● Problem details
The word "computer" occurs in some lines of the listing. Copy those lines.

● Available data
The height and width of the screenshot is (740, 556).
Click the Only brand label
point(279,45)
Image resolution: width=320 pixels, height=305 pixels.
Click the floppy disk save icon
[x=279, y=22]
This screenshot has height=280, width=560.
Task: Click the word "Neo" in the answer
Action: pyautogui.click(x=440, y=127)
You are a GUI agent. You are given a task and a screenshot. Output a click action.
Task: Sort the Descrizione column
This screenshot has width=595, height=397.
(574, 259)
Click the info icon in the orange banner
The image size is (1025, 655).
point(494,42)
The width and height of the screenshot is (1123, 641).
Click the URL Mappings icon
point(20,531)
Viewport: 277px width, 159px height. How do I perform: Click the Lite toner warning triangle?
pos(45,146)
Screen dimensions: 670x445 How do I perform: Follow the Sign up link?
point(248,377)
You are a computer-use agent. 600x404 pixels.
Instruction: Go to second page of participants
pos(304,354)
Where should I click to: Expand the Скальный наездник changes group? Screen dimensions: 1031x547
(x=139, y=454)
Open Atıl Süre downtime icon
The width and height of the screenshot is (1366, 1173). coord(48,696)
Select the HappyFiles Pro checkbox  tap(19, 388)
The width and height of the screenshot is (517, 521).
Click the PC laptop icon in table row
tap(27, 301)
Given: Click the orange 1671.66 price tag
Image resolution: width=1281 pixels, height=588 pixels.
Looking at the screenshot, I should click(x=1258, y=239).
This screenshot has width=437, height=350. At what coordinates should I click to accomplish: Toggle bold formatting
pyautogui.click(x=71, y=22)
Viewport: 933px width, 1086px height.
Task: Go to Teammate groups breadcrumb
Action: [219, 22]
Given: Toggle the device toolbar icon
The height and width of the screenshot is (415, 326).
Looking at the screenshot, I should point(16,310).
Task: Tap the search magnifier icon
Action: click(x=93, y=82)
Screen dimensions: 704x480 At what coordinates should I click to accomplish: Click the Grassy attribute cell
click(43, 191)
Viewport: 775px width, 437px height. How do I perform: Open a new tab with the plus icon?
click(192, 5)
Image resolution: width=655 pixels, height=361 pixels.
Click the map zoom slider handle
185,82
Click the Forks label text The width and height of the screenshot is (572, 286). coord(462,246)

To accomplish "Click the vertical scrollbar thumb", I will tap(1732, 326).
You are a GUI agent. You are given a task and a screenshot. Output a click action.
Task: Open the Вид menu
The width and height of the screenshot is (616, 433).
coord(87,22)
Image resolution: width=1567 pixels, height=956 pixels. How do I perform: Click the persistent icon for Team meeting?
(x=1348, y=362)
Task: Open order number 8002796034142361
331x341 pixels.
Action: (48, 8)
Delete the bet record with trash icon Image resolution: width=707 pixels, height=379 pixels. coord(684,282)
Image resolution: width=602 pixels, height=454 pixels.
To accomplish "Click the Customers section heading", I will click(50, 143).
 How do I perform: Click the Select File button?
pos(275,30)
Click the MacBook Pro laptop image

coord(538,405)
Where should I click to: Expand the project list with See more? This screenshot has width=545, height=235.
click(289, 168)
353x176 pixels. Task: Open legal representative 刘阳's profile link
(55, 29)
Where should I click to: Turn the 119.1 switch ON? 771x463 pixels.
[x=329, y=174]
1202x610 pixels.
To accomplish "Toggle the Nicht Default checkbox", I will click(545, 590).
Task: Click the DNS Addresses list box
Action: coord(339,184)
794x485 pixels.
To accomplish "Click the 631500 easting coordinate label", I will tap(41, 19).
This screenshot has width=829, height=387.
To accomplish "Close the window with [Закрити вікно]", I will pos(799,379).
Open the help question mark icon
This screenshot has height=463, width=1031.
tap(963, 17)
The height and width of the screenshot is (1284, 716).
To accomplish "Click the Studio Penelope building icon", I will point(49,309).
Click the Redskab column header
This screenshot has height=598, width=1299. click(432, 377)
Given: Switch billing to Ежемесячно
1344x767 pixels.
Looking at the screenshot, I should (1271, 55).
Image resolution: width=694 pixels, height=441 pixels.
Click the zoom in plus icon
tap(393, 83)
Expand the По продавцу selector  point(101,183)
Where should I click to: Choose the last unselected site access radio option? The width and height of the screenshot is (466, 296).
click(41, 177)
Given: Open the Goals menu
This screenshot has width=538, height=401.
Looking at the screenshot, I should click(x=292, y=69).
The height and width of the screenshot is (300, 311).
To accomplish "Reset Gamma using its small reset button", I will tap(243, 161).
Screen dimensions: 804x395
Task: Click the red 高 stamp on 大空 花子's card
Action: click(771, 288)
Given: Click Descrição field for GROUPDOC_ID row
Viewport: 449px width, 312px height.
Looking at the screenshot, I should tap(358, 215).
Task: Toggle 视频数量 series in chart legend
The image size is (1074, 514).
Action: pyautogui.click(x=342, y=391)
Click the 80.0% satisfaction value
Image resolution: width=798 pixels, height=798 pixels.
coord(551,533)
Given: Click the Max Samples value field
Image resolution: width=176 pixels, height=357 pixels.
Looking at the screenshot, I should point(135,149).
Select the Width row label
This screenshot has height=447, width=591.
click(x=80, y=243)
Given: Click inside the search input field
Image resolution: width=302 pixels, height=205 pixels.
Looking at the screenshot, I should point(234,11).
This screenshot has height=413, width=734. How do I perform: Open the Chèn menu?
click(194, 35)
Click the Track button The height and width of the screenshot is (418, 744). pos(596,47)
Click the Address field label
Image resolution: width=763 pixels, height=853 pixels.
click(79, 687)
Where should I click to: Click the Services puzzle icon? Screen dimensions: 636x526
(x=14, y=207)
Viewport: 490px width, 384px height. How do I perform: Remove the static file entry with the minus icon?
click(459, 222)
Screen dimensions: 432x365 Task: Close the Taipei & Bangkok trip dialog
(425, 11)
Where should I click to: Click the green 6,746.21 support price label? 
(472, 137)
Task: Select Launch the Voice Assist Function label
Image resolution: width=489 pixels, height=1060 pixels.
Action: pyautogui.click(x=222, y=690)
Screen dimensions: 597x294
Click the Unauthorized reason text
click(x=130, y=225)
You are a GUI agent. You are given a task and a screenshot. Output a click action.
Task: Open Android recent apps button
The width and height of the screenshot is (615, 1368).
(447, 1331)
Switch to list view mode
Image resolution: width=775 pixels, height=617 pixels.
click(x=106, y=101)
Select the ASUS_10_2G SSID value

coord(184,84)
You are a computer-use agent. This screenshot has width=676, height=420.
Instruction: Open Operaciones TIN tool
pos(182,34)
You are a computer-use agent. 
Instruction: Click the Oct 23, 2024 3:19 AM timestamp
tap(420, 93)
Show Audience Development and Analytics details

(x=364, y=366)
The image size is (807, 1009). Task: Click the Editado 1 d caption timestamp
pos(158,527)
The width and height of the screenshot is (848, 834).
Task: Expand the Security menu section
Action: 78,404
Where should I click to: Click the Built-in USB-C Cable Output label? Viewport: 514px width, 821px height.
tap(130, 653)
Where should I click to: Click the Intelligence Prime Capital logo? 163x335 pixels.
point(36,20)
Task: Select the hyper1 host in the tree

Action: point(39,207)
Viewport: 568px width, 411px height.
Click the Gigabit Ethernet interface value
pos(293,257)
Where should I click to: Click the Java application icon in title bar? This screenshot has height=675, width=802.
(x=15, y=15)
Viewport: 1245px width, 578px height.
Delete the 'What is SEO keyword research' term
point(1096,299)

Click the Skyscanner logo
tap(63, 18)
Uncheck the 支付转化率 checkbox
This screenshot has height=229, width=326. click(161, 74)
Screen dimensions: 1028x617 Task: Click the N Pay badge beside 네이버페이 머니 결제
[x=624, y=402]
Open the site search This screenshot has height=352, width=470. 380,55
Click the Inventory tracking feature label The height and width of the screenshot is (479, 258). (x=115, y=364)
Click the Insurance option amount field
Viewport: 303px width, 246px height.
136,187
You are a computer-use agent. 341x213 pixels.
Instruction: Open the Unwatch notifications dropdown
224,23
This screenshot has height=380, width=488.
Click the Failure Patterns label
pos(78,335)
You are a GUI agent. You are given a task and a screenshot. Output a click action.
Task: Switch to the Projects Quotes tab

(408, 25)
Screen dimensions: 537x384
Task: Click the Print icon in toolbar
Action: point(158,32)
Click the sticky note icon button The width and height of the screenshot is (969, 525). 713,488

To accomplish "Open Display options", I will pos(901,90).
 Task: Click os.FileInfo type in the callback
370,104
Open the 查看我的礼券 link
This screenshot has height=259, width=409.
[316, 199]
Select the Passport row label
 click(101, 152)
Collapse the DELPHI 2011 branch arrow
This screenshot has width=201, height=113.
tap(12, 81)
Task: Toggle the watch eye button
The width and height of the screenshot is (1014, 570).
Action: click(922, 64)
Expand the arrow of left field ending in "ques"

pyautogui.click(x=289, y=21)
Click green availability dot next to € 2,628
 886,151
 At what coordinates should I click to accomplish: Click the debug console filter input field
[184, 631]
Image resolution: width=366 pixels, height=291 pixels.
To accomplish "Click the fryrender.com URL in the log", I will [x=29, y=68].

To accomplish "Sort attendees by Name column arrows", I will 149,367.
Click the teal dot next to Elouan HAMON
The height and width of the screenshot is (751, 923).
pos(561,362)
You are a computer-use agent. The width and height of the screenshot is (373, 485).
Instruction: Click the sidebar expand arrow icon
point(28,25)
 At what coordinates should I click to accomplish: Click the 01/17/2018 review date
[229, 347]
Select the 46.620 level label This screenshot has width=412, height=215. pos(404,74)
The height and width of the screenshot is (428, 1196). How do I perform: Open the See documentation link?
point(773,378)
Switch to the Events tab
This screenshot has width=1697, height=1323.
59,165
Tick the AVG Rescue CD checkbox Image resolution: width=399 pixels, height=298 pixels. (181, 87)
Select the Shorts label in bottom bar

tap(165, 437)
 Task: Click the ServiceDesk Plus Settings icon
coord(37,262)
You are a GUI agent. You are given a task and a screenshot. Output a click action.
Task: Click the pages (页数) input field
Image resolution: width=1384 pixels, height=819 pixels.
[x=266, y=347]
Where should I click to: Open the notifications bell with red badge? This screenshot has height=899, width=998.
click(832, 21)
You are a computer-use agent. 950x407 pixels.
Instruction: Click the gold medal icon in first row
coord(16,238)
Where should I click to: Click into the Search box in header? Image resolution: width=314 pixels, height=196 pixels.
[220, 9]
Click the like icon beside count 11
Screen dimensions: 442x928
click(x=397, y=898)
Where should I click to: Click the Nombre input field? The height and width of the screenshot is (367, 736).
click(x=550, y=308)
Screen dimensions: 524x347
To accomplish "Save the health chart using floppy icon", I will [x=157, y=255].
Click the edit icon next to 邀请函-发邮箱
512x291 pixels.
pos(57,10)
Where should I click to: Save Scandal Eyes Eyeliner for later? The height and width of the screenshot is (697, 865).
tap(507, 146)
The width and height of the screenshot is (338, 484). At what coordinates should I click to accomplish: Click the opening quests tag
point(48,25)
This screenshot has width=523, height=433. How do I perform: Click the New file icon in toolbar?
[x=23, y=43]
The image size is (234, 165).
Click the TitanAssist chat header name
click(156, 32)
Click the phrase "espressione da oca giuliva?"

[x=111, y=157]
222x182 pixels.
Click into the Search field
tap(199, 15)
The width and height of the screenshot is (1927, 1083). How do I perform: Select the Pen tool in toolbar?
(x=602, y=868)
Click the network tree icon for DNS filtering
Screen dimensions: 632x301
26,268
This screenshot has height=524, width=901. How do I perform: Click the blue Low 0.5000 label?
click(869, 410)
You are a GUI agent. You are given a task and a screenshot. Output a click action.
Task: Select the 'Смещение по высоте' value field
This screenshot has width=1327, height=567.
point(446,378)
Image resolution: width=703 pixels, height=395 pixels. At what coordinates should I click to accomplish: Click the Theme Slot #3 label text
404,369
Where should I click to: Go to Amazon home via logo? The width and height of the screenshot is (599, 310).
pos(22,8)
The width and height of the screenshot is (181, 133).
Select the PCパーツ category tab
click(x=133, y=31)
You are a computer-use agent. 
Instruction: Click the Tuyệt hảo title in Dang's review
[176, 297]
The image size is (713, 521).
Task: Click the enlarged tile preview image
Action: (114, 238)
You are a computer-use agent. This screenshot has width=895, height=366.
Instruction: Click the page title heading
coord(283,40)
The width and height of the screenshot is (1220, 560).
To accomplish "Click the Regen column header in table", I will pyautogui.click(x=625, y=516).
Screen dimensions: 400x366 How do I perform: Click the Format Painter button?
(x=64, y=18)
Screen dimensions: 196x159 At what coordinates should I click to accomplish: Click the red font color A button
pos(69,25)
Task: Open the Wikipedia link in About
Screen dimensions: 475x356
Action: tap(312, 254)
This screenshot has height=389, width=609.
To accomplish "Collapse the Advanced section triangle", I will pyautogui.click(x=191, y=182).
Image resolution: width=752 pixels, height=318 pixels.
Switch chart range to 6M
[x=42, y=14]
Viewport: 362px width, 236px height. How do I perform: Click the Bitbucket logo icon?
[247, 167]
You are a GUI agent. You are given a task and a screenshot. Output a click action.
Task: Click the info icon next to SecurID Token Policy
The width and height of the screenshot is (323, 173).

● Answer to the exercise
You are a computer-use agent. 600x404 pixels.
You are a computer-use agent. This screenshot has width=676, height=420.
You are a computer-use agent. 
You are a computer-use agent. 341x213 pixels.
You are a computer-use agent. The width and height of the screenshot is (373, 485).
You are a computer-use agent. 950x407 pixels.
You are a computer-use agent. 
You are a computer-use agent. This screenshot has width=895, height=366.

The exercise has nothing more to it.